"You Are My Friend" is a ballad co-written and recorded by American singer Patti LaBelle, released as the second single off her self-titled debut album, in 1978 on the Epic label. While it only reached as high as number sixty-one on the Billboard Hot-Selling Soul Singles chart upon its initial release, it has gone on to become one of the singer's signature anthems.

Overview

Background
Patti LaBelle ended an eighteen-year association with Nona Hendryx and Sarah Dash as their group Labelle had decided to break up. LaBelle reluctantly carried on with a solo career with the support of then-husband Armstead Edwards, who signed on as her personal manager. In the middle of recording her debut album in New Orleans with Chameleon producer David Rubinson, Labelle and Edwards wrote lyrics to a James "Budd" Ellison composition they called "You Are My Friend". The song was a tribute to the couple's only child, Zuri Edwards. The song was one of the last to be recorded for LaBelle's debut self-titled solo album.

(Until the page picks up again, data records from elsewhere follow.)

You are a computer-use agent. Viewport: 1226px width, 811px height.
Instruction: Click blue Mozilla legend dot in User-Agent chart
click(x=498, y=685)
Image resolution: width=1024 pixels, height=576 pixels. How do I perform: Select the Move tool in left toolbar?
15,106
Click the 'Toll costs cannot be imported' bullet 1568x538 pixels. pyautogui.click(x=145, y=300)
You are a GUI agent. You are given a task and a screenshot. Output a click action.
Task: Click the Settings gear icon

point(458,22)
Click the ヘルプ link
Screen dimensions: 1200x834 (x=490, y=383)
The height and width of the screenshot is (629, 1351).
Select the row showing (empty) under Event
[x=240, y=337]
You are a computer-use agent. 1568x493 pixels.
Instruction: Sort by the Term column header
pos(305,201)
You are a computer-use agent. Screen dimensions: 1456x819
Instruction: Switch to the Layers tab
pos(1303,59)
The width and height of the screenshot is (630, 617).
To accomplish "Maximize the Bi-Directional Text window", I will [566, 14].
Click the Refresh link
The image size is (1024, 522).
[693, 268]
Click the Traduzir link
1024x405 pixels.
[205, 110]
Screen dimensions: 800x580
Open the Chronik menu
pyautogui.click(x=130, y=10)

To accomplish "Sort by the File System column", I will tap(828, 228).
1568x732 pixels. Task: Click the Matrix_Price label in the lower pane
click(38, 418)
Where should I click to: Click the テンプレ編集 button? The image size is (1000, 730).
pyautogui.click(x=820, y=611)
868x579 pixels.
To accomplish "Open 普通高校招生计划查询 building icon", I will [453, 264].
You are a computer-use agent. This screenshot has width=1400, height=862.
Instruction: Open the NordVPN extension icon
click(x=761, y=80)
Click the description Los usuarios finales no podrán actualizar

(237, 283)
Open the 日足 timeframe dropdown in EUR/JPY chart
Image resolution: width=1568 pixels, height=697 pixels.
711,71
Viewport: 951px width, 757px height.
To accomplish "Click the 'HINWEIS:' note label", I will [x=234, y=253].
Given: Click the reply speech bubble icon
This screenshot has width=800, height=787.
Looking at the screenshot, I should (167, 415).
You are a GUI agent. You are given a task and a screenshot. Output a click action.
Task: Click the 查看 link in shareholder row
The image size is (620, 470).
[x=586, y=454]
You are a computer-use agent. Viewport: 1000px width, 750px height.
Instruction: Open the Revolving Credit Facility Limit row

Background and composition
"You Are My Friend" was musically composed by James Ellison, otherwise known as "Budd". Ellison was a longtime background musician for Labelle and had befriended the singer following Labelle's split. Prior to recording the song, Ellison and another Labelle musician, Edward Batts, co-wrote the song, "What Can I Do For You", for Labelle's 1974 album, Nightbirds, which became a modest hit. The lyrics were by Edwards and LaBelle themselves. Edwards and LaBelle wrote on previous Labelle albums together. The majority of the song was recorded under E major. Rubinson, who produced the song, included rhythm guitar, bass, drums and strings. Ellison played piano on the song and some of the background vocals were handled by The Waters and members of The Valentinos (Bobby Womack's former family group). One of its members, Cecil Womack, would later collaborate with LaBelle on her material with Philadelphia International Records in the early eighties. While the majority of the song was arranged as a pop ballad, gospel elements were included. This inclusion wouldn't be noticed until LaBelle's live performances of the song, which she and Ellison arranged.

Reception
Released in early 1978 as the second single from Patti LaBelle, the song was a relative failure on the R&B chart only peaking as high as number 61 and failing to even enter the Billboard Hot 100. The success of the song in its early years was due to LaBelle's live performances of the song. When she first performed the song in her first solo concert in London, LaBelle received a standing ovation, she received a similar one when she performed the song on TV the first time on Don Kirshner's Rock Concert as the last song she performed before leaving the stage.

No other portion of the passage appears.